Siginon has provided the following logistics outlook for 2020, in which they highlight the various challenges and opportunities they expect the first year of the new decade will bring.
The year 2020 marks the beginning of new decade. The logistics industry across the globe has experienced great disruptions from the year 2010 to the close of the decade emanating from various macro and micro economic factors. Notable upheavals include automation of key processes, a tightened regulatory environment and customer inclination for control and real time information on their shipments regardless of time or location, no doubt an indication of the shrinking global village. The year 2019 stretched thin the logistics players in Kenya and the region and to an unfortunate few, the stretch eventually led to shutdowns, job layoffs and sadly an increase on prosecutions arising from failing to meet contractual obligations.
The year 2020 logistics outlook seems to carry over some of that uncertainty particularly for players in the cargo transportation sector. Events in the global arena have shaped costs of doing business and negatively impacted the cost of key inputs. Some of these events include the US-Iran tensions that have directly hiked global fuel prices, a key component for operation. These additional costs will no doubt increase the cost of goods to an already burdened customer suffering from a myriad of taxes.
The Standard Gauge Railway (SGR), which was launched in 2018, will put to task the business model for transporters who previously relied on business from cargo off loaded from the Port of Mombasa and recently from the Inland Container Depot in Embakasi (ICDE). The SGR is now in full operation with increased pressure from the government to ensure that all goods imported into Kenya are loaded onto the SGR and ferried inland into Nairobi cutting off the gravy train for transporters. The expansion of the network further inland into Naivasha and future plans of linking it to the metre gauge rail (MGR) onwards to Kisumu and Kampala will tremendously reduce cargo volumes and cripple transporters who have been ferrying transit cargo from the ICD in Nairobi/Mombasa for cargo destined to Uganda, Rwanda, South Sudan and beyond.
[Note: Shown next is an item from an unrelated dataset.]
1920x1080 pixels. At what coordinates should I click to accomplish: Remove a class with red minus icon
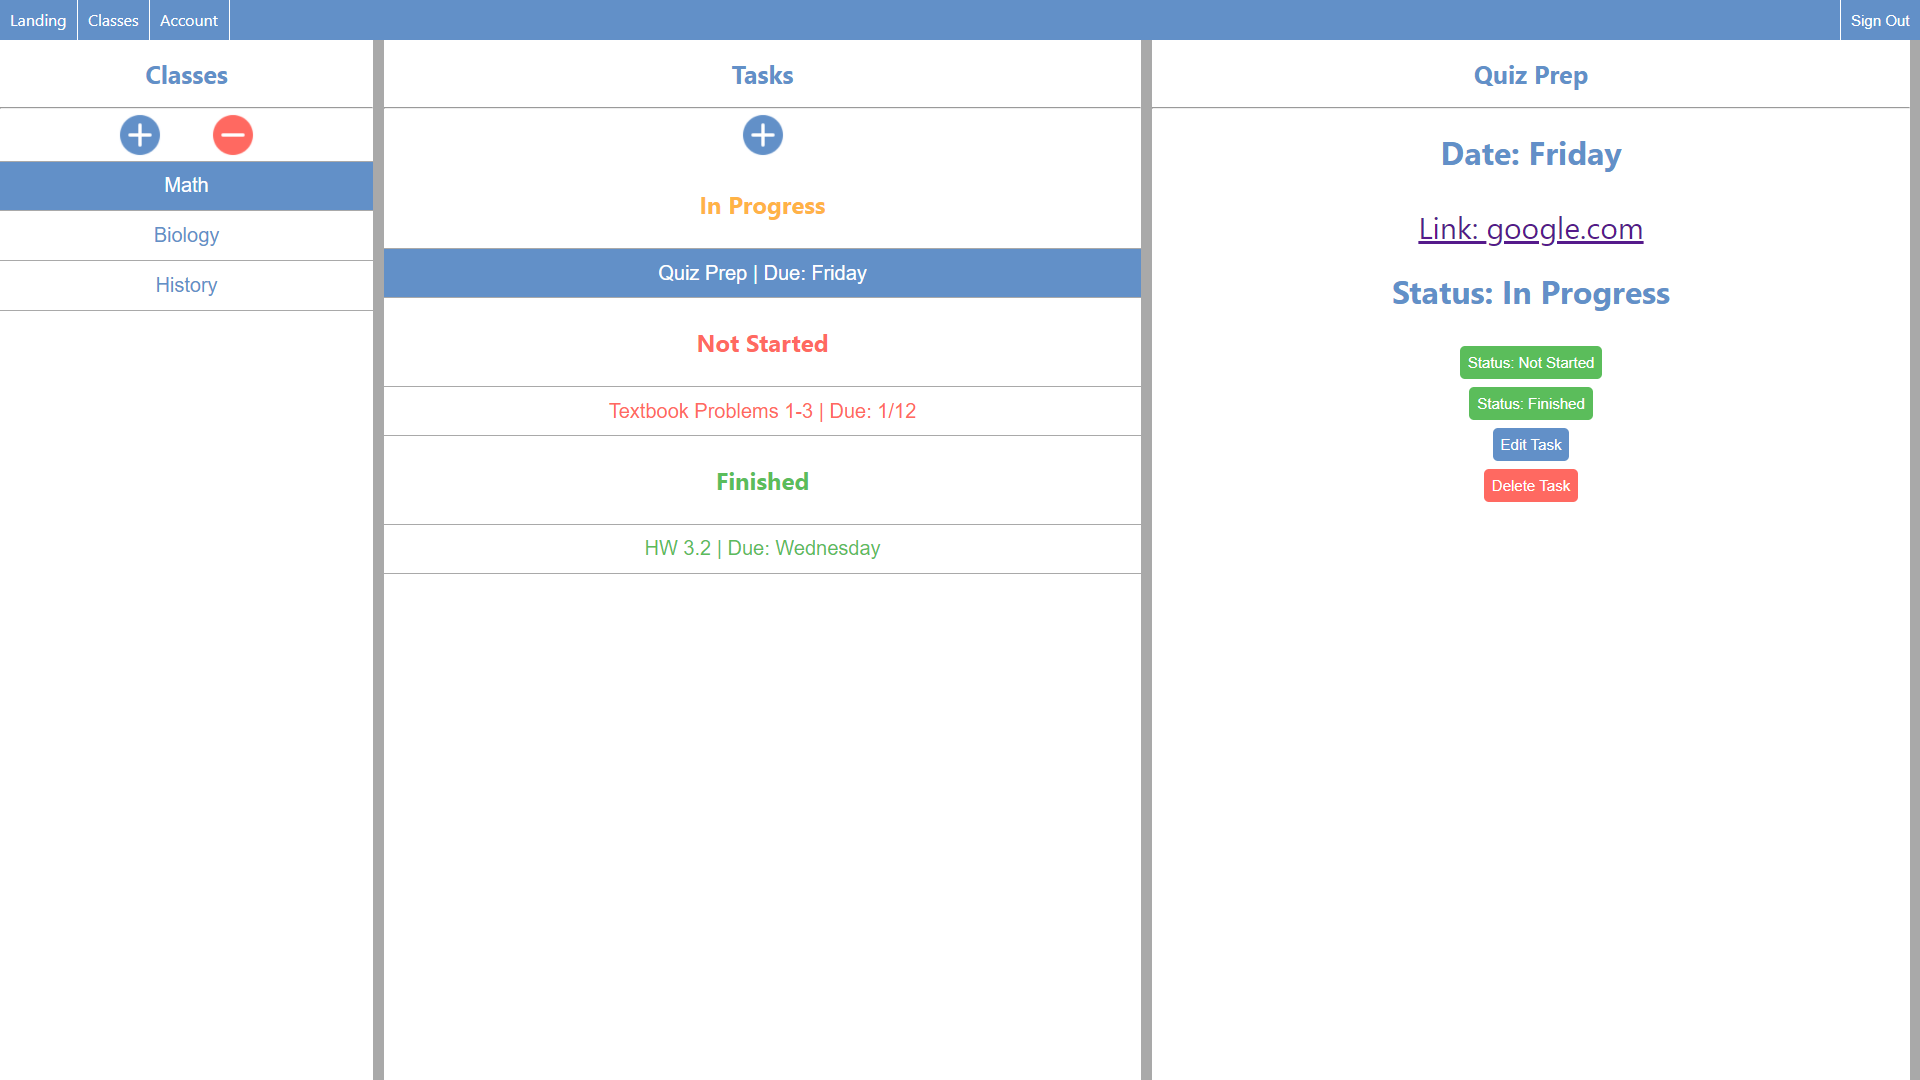coord(233,135)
Major infrastructure projects in the region are set to catalyze logistics in the region threatening Kenya’s position as East Africa’s capital. Notable projects include Ethiopia’s construction of the USD 5 billion airport while Rwanda is set to build a mega airport in partnership with Qatar Airways. The completion of these projects will steal the shine off Kenya’s Jomo Kenyatta International Airport (JKIA) and entice major freighters and forwarders away from Kenya to terminate at either of these airports.
The Kenya Customs Agents and Freight Forwarders Bill 2020 will play a great role in regulating the mode of operations by Clearing Agents. The Bill seeks to enhance service delivery in customs clearance by eliminating cargo delays, improve cargo flow, improve revenue collection by the revenue authority and lower the cost of doing business. The bill will boost the credibility of clearing and forwarding sector by registering licensed agents as well as detailing consequences for those operating outside the confines of the act. This will no doubt clean up the clearing agent’s fraternity. The new International Maritime Organisation (IMO) global sulphur cap 2020 rule came into force starting January 1 this year. The Kenya Ports Authority (KPA), which is a signatory, has licensed 2 companies to supply low Sulphur fuel for ships making call at the Port of Mombasa. The global Sulphur cap 2020 applies to all seagoing vessels, both cargo and fishing vessels and is aimed at reducing air pollution by cutting sulphur oxide emissions. The move to cleaner fuels could add substantially to logistics costs, from an estimated $400 a tonne for fuel oil today to as much as $600 a tonne, according to the International Chamber of Shipping. It is likely that the higher shipping costs may be absorbed throughout the manufacturing and transport supply chains
2020 also comes with great opportunities for trade in markets like the United Kingdom (UK) who have reaffirmed their interest to trade with Africa following Brexit. The resultant relationship will likely see an increase of exports of key UK exports such as; motor vehicles, chemicals and finished products as well as a number of imports from Africa into UK such as flowers, perishables and raw materials. Trade between neighboring East African countries such as Kenya and Uganda are likely to grow with the Kenya government’s provision of ICD’s in Naivasha for transit shipments. Demand for warehousing space adjacent to the ICD’s in Nairobi and Naivasha is set to spike. The spike will present a huge opportunity for free and bonded warehouses to serve customers using the SGR as well as align with the lucrative E-commerce sector.
"We remain optimistic that despite the potential challenges seen in the sector, the logistics sector comes with great opportunities that remain to be tapped for prosperity now and in future", the company concludes.